Dudley made a grimace at Roy; but both boys entered the house, and crept into a cool half-darkened drawing-room on tiptoe, with hushed voices and sober demeanor.  A stern looking old lady sat upright in her easy chair, knitting busily.  She greeted the boys rather coldly.

“What have you been doing with yourselves?  I sent for you some time ago.  Do you not remember that I like you to come to me every afternoon about this hour?”

“Yes, granny,” said Roy, climbing into an easy chair opposite her; “we were coming only we didn’t know it was so late:  we were busy talking.”

“Boys’ chatter ought not to come before a grandmother’s wishes.”

There was silence; then Dudley struck in boldly: 

“We were talking about good things, granny.  It wasn’t chatter.  Roy and I are going to look out for opportunities every day of our lives.  Do you think an opportunity is the same as an adventure?  I don’t think you have adventures of doing good, do you?”

“Yes,” asserted Roy, bobbing up and down in his chair excitedly; “King Arthur and his knights did always.  They never rode through a wood without having an adventure, and it was always doing good, wasn’t it, granny?”

Conversation never slackened when the boys were present, and Mrs.

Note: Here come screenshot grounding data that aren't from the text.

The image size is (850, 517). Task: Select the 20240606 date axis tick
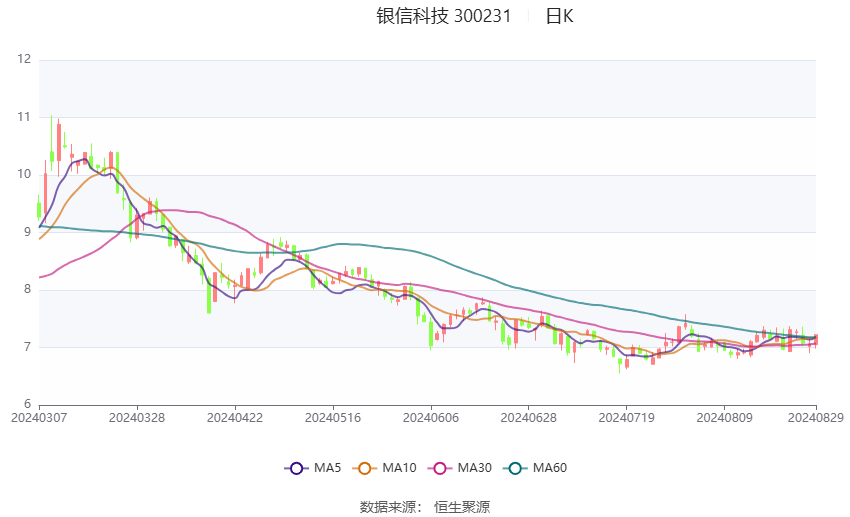(x=430, y=418)
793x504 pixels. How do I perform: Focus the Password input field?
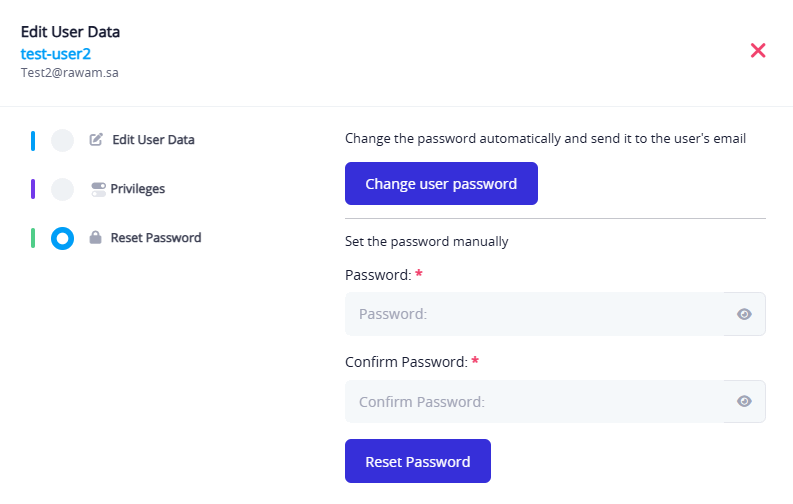(x=535, y=314)
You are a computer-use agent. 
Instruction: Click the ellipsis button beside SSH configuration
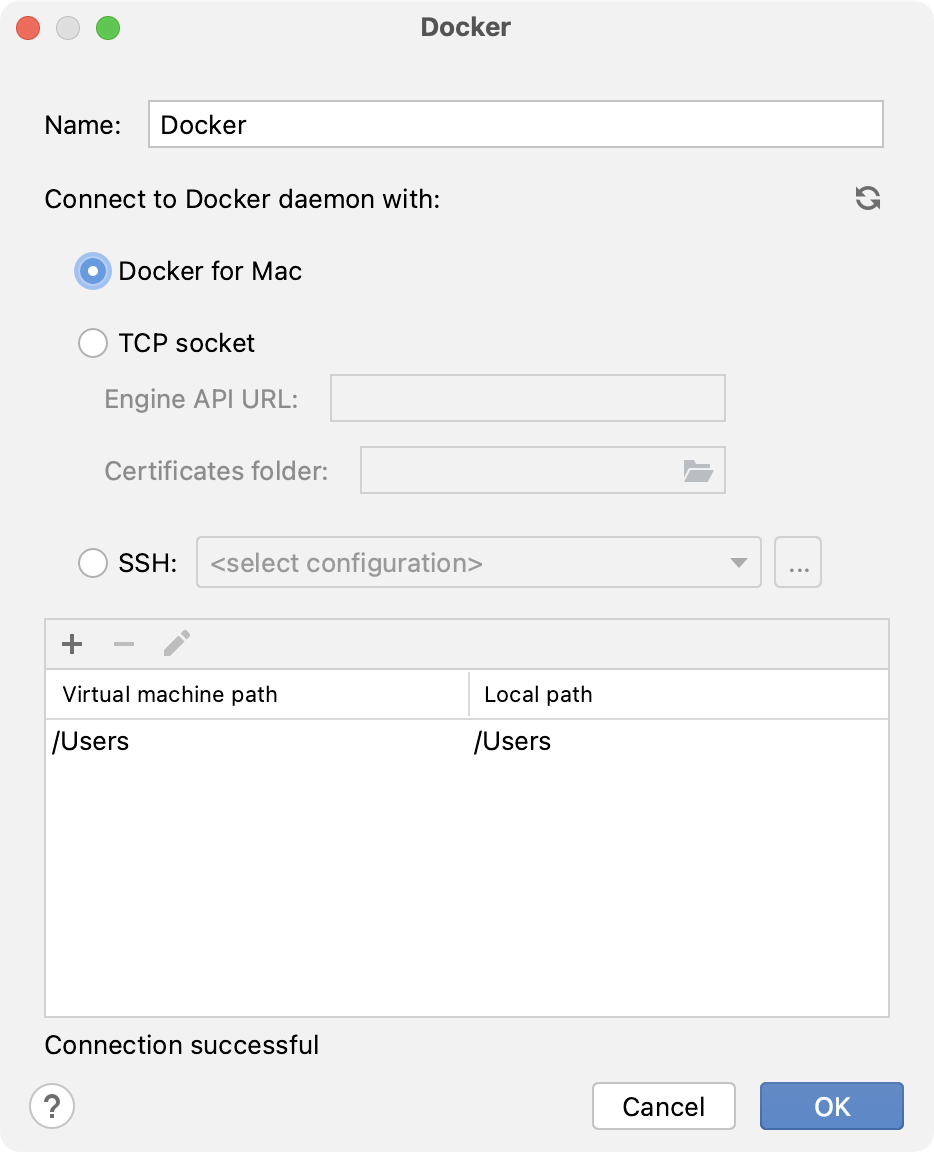(x=797, y=562)
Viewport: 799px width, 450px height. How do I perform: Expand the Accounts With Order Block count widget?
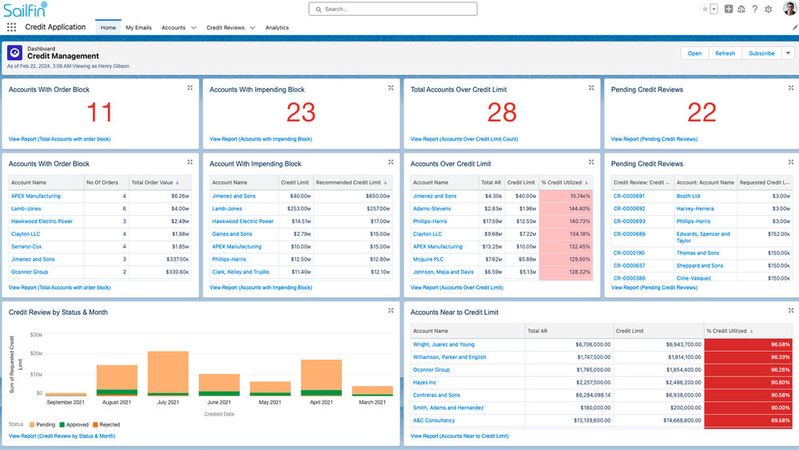pos(189,88)
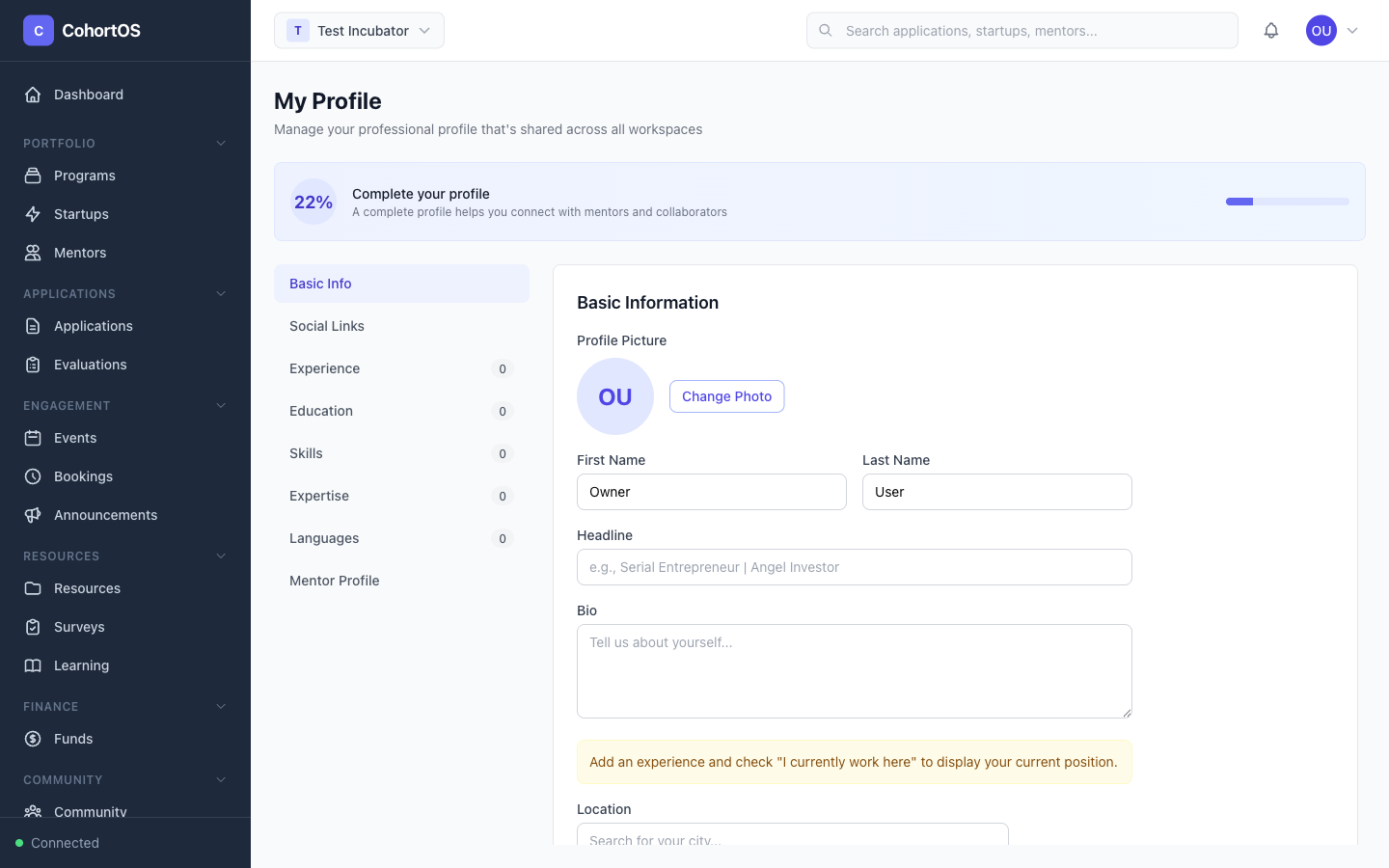Open the Mentor Profile section
Screen dimensions: 1389x868
(x=334, y=580)
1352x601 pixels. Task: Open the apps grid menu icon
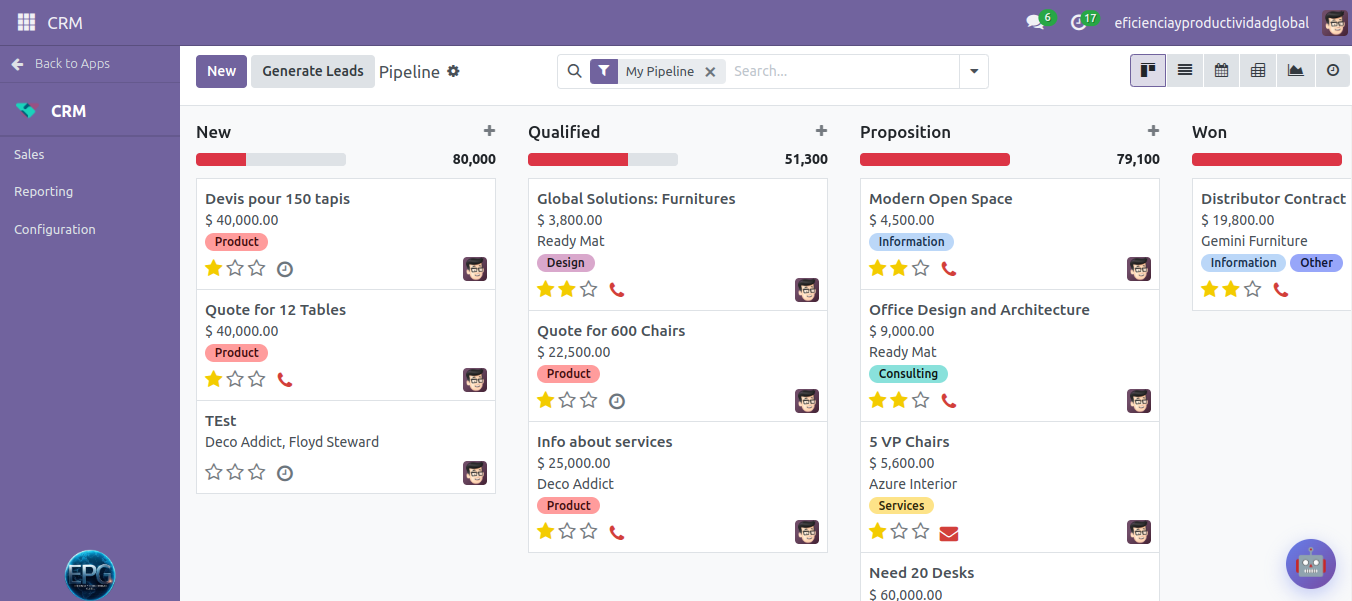[26, 22]
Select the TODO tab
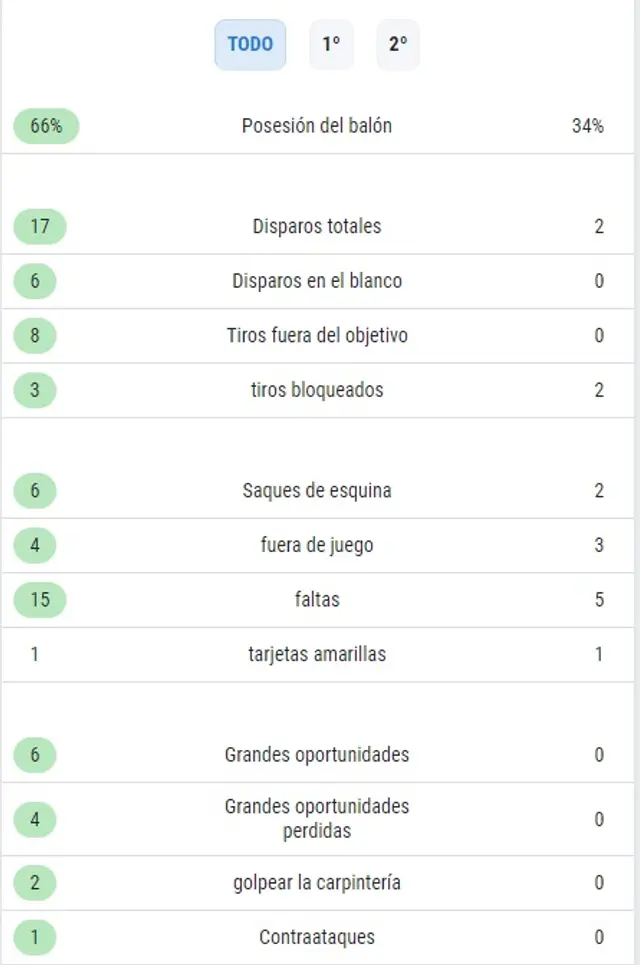This screenshot has width=640, height=965. click(x=250, y=45)
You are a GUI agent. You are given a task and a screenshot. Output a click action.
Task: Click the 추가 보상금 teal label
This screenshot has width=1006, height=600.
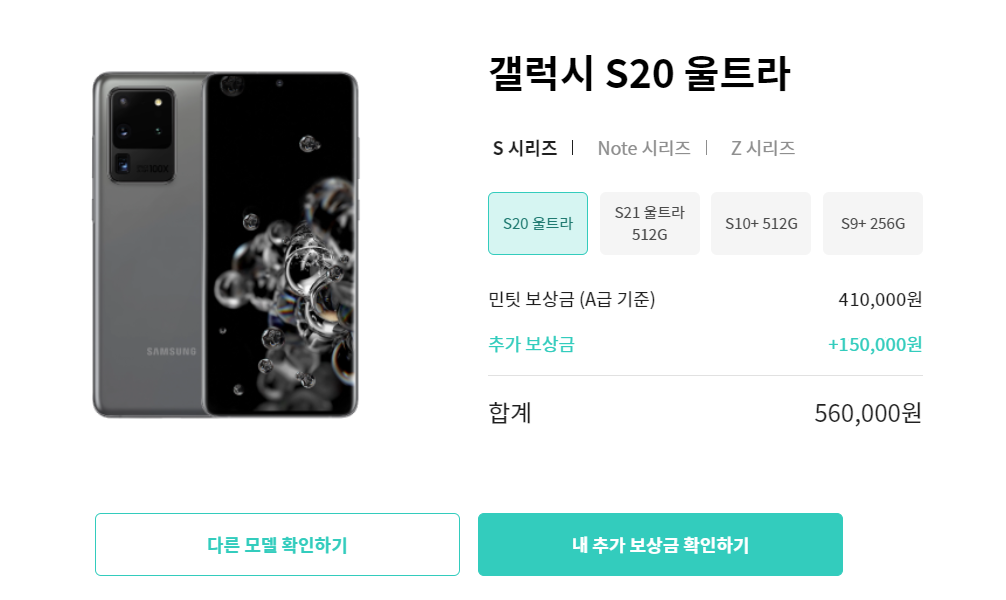(x=531, y=344)
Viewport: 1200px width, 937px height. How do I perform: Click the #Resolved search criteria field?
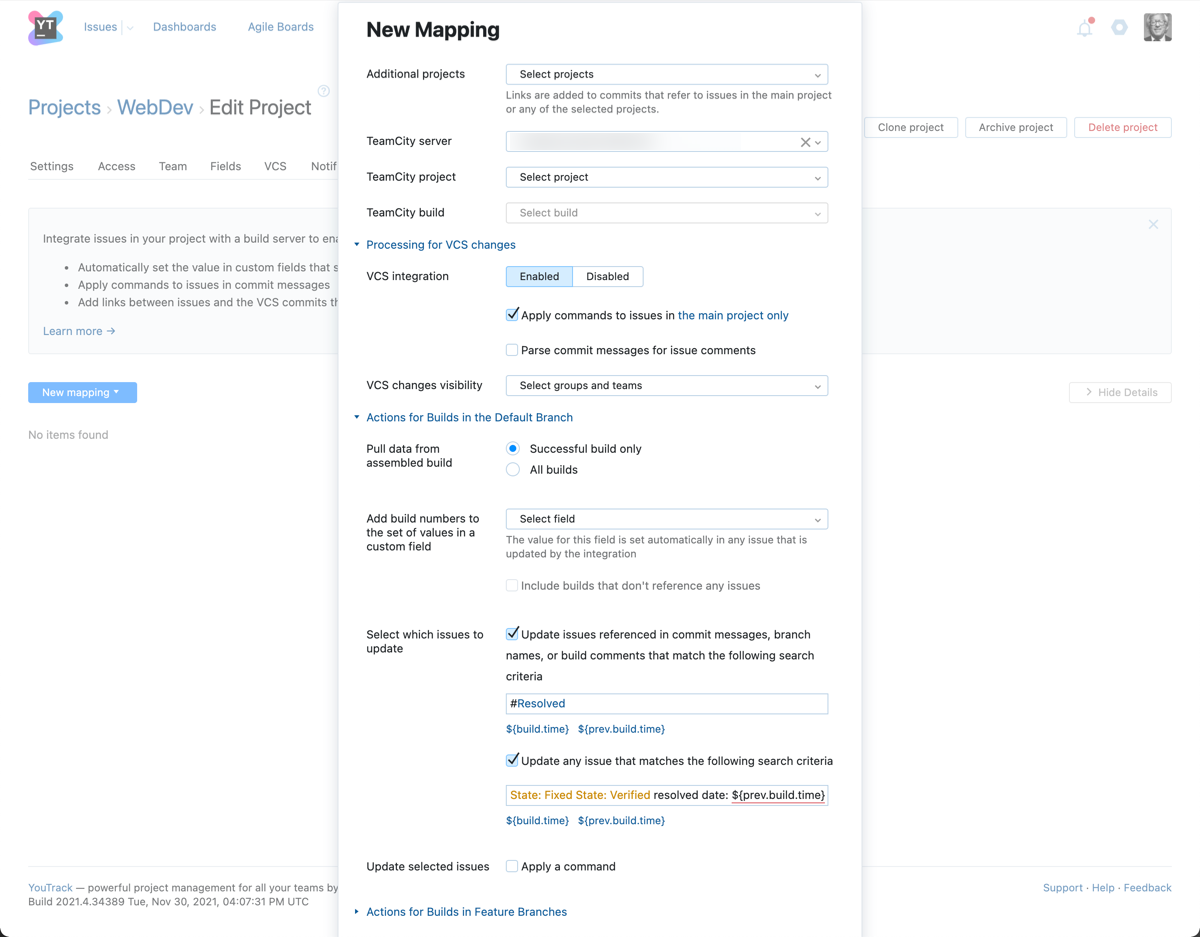666,703
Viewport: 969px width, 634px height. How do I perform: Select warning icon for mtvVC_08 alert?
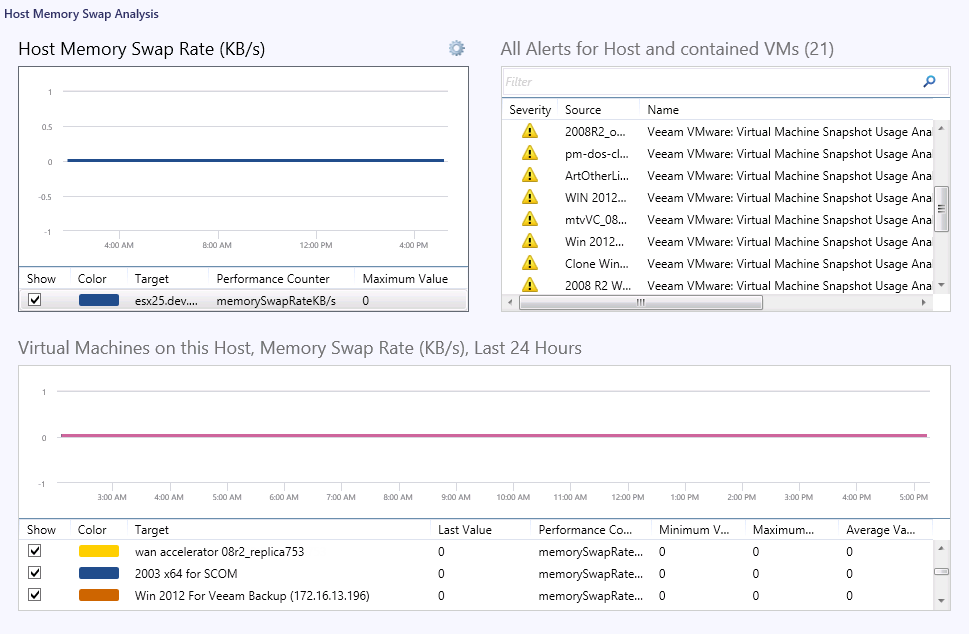click(530, 219)
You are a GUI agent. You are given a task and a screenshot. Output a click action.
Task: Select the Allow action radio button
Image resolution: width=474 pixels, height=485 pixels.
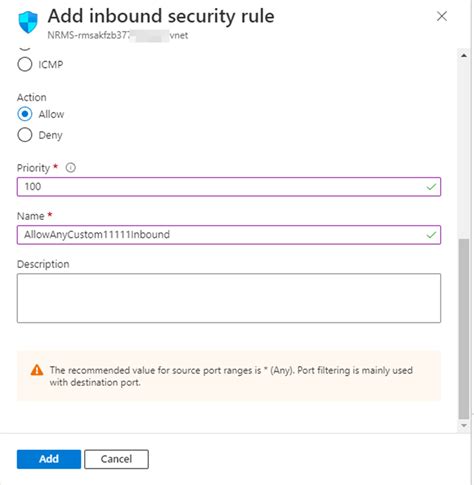[x=25, y=114]
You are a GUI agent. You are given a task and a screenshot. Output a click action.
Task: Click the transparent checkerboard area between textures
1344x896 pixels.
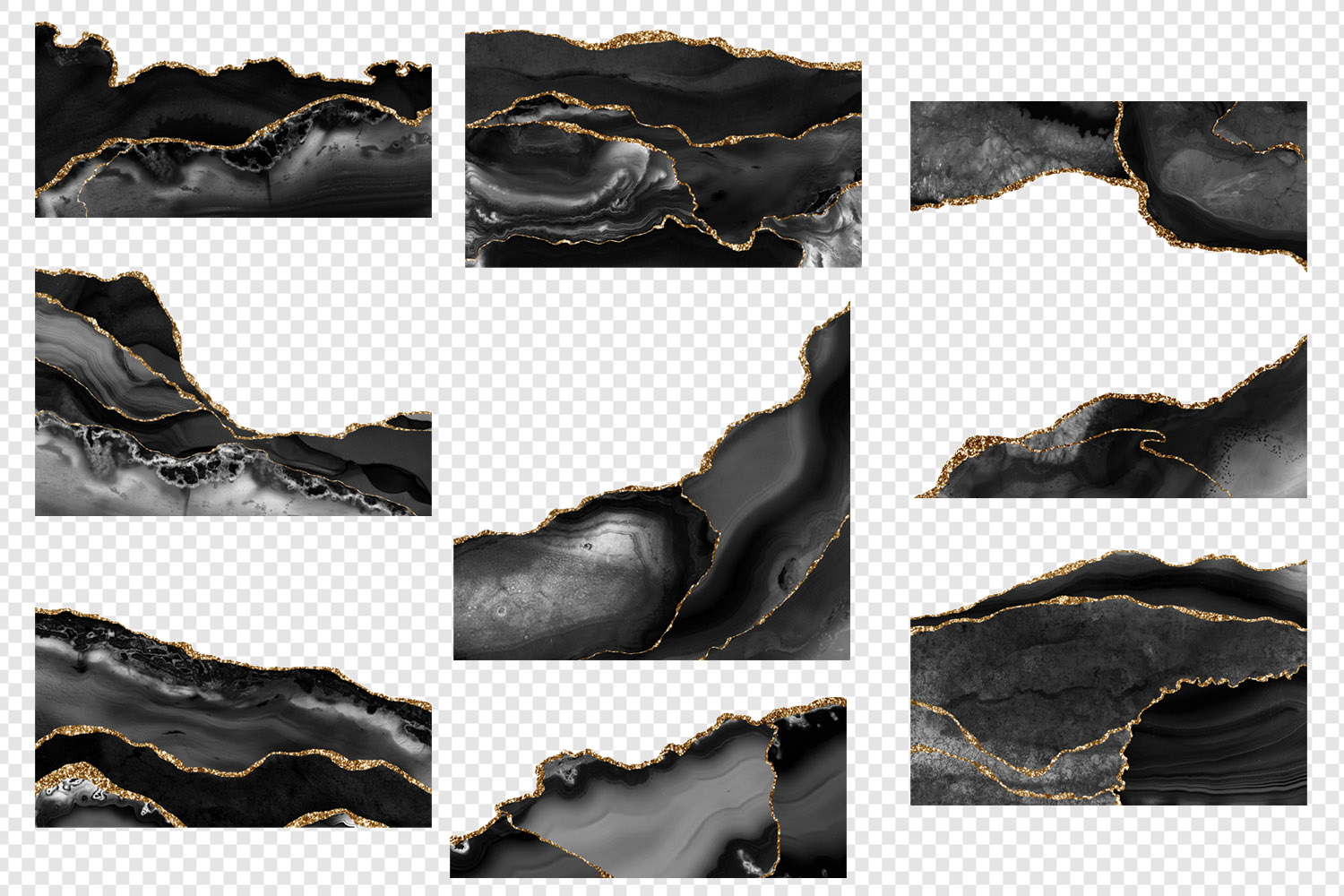[556, 358]
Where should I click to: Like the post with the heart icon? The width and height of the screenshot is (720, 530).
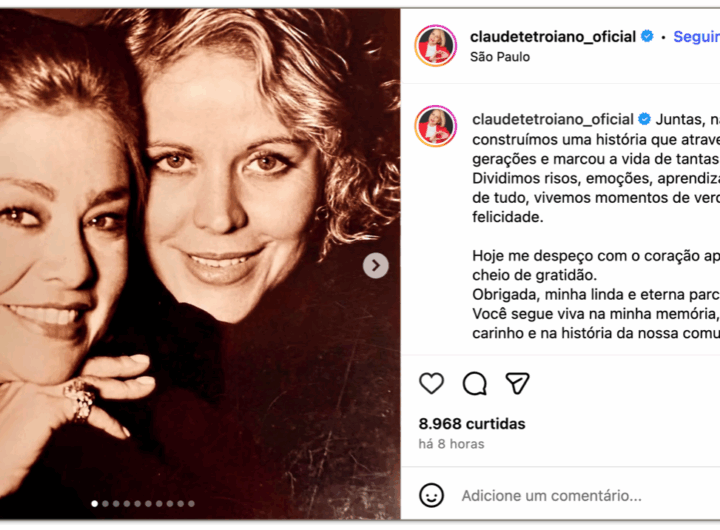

Bertram, though shrinking at all times from their high spirits and love of fun, yet looked forward every day to their short visit.  She was a confirmed invalid, and rarely left the house, and her daughter Julia in consequence took her place as mistress over the household.

Three years before, Roy and Dudley arrived within a month of each other, to find a home with their grandmother.  Roy, whose proper name was Fitzroy, came from Canada, both his parents having died out there.  Dudley’s father had died when he was a baby, but his mother had married again in India; and upon her death which occurred not long after, his stepfather had sent him home to his grandmother.  From the first day that they met, the boys were sworn friends; and their aunt dubbed them “David” and “Jonathan” after having been an unseen witness of a very solemn vow transacted between them under the shadow of the pines, only a week after their meeting.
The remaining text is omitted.